Kingstree, South Carolina Lies


These are some lies we made up about Kingstree.

A huge addax has frequently been seen sitting at a table in a Kingstree home.

An ET from another solar system is frequently witnessed in Kingstree Historic District very late at night dragging a cadaver through some bushes.

The Mothman has been observed on several occasions by Cypress Pond trying to capture something.

A female with maggots crawling out of her nostrils may repeatedly be noticed twinkling a lamp in the middle of Boggy Swamp.

A colossal badger may be witnessed time and again fluttering over Lower Rutledge Bay before dawn.

The ghost of a woman with a dagger in her neck has every so often been distinguished throwing pebbles into W S McCollough Junior Pond late at night. One thing's for sure, it's a bloodcurdling spirit that is better not messed with.

The ghost of a bound up woman is now and then spotted in a secluded neighborhood in the neighborhood of Kingstree.

A colossal gazelle has purportedly been observed
 
    on frequent occasions standing alongside a dark road near Kingstree.

The extraterrestrial crew member of an alien spacecraft has often been witnessed going out of control in Devils Fork State Park near the park headquarters.

A female having the head of a demon is frequently perceived sending a letter at a Kingstree post office. Whichever
  way, it's undeniably a menacing ghost that you do not want to encounter before dawn.

A massive guinea pig has been spotted on frequent instances in Fort Moultrie National Monument at the park headquarters mounding bricks.

An alien vacationer from the cosmos can frequently be seen glugging down regular from a pump at a refueling station in Kingstree.

An extraterrestrial from space can be distinguished over and over again discussing into the thin air as if someone besides was in attendance.

The extraterrestrial pilot of an extraterrestrial spacecraft has from time to time been spotted peeping through home windows in Kingstree very late at night.

An extraterrestrial voyager from deep space is rumored to have been distinguished on one or two occasions watching movies in a Kingstree living room before sunrise.

An ET from the cosmos was observed rummaging around in garbage container on a Kingstree road.

The ghost of a gentleman with half his head gone appeared hovering in the air like a blimp in Kingstree.
When the ghost was perceived it disappeared into the air. In any case, this ghost undeniably is creepy; one that any sensible person wouldn't want to come across.
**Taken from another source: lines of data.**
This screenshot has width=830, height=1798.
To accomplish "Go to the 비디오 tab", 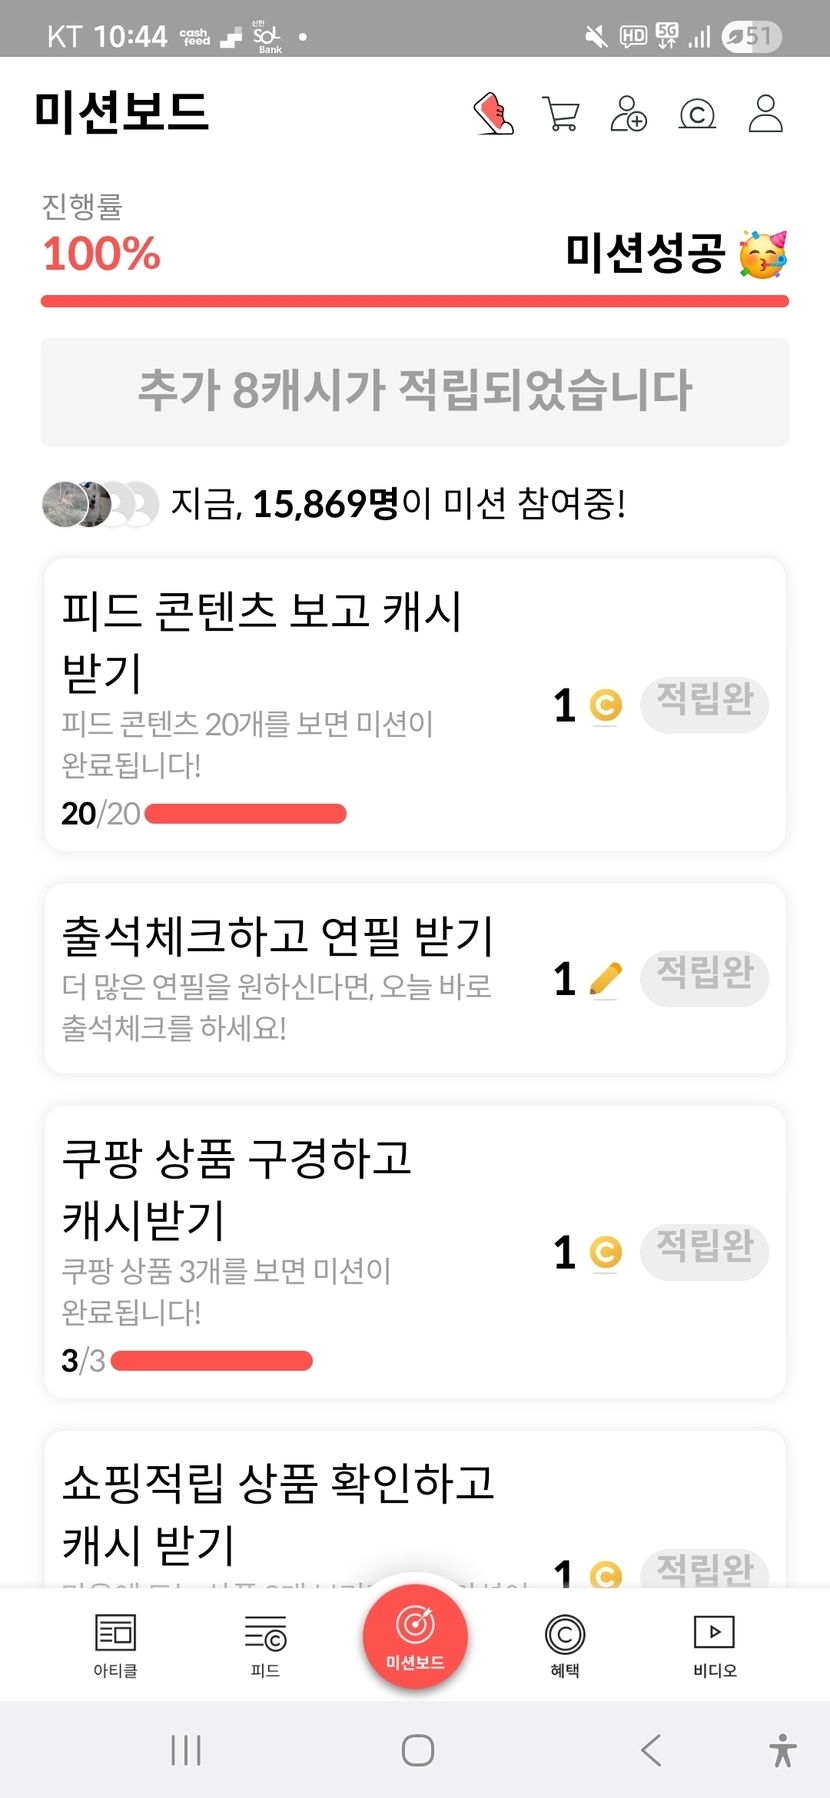I will point(715,1645).
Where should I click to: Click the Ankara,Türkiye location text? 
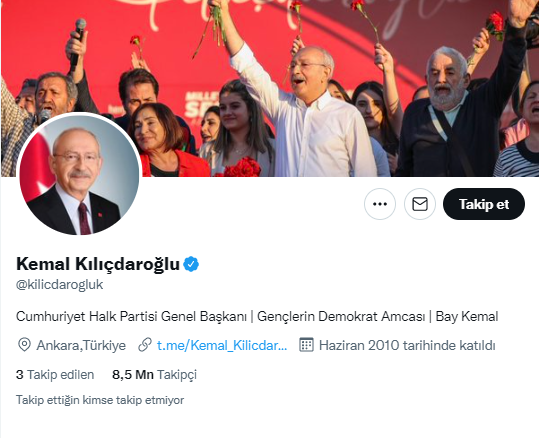(x=81, y=345)
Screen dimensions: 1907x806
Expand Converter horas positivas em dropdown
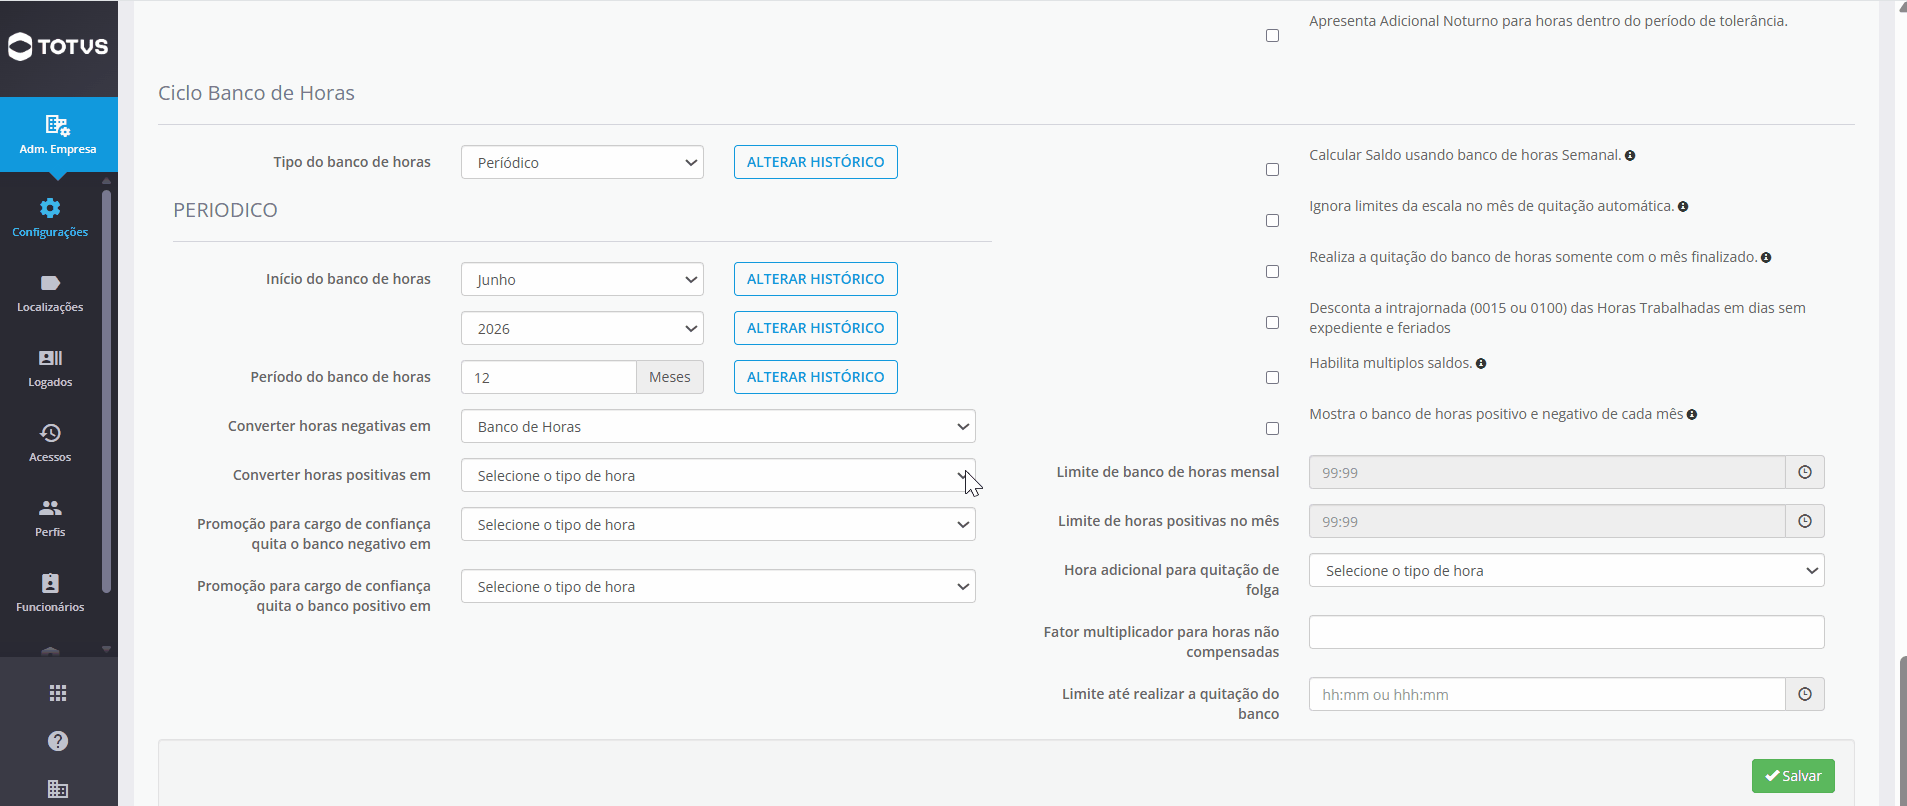[718, 475]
More Lies About Kingstree On The Next Page >>

Ghost Sightings From Kingstree


Submit a lie about Kingstree, South Carolina:
Your Name:
Write or Paste Input here:

Upload picture:      



Other untruthful towns near Kingstree, South Carolina:

Salters, South Carolina, 6 miles away

Cades, South Carolina, 7 miles away

Lake City, South Carolina, 12 miles away

Lane, South Carolina, 12 miles away

Scranton, South Carolina, 15 miles away

Saint Stephen, South Carolina, 19 miles away

Nesmith, South Carolina, 19 miles away

Coward, South Carolina, 20 miles away

Andrews, South Carolina, 23 miles away

Bonneau, South Carolina, 23 miles away

      


The latest lies from around the world

All towns and cities in South Carolina

Ghost Sightings From Kingstree



The police pulled a car over, Arthur was sitting in the backseat.
- Arthur, you know better than to let an aardvark drive your car!
- Oh, this is not my car officer, I'm just hitch-hiking.
Arthur and his wife Gertrude was out for a romantic walk.
- Watch out Gertrude, dog poop, don’t step in it.
- Nah, that doesn’t look like dog poop. But I wonder what it could be. I'm curious, could you smell it dear and tell me what it is.
- Hmm, smells like dog poop to me.
- I'm not convinced dear, could you please touch it.
- Ok dear, for you anything. ... Well it does feel like dog poop
- I'm still not quite convinced dear, could you please taste it and tell me what it is.
- No Gertrude, can we just leave this thing behind us and move on not knowing what it is please?
- No Arthur, I really want to know what that is, now take a big bit out of it and tell me what it is.
Ok, ok, for you my dear anything...
Arthur takes a bite, chews it well.
-Aaahhh!!! &*$#@#$%!!! This is disgusting !!! It's definitely dog poop, no doubt about it.
- Lucky we didn't step in it then Arthur.
Dad, I think I'm old enough to drive the car.
- Yes son, you are. But the car isn't.
As Arthur was trying to pack for vacation, his 3-year-old Arthur Jr. was having a wonderful time playing on the bed. At one point, he said, ''Daddy, look at my fingers'' Trying to keep him happy and entertained, He reached out and stuck his fingers in his mouth and said, ''Daddy's eating your fingers!'' He was pretending to eat them. Then he had to rush out of the room again. When he returned, Junior was standing on the bed staring at his fingers with a devastated look on the face. I said, ''What's wrong?'' ''Daddy Daddy, where's my booger?''.